REQUIRED TASK -
Recast the lines from the one with "Given: Click the Share arrow icon" to the one with "Looking at the", both included, as a Markdown table with the columns No. and Text. Skip blank lines and leave the pictures out.

TASK INPUTS -
┄┄┄┄┄┄┄┄┄┄┄┄┄┄┄┄┄┄┄┄
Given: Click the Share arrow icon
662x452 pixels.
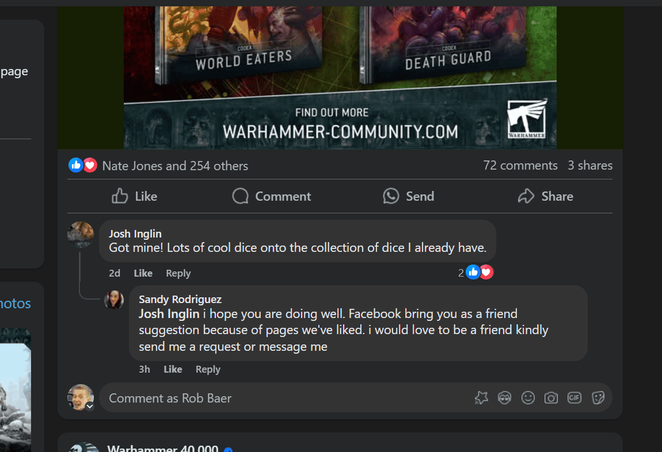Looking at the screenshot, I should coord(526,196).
┄┄┄┄┄┄┄┄┄┄┄┄┄┄┄┄┄┄┄┄
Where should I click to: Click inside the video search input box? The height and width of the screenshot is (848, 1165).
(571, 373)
┄┄┄┄┄┄┄┄┄┄┄┄┄┄┄┄┄┄┄┄
RESPONSE FOR THIS EXERCISE -
| No. | Text |
|---|---|
| 1 | Given: Click the Share arrow icon |
| 2 | 662x452 pixels. |
| 3 | Looking at the screenshot, I should coord(526,196). |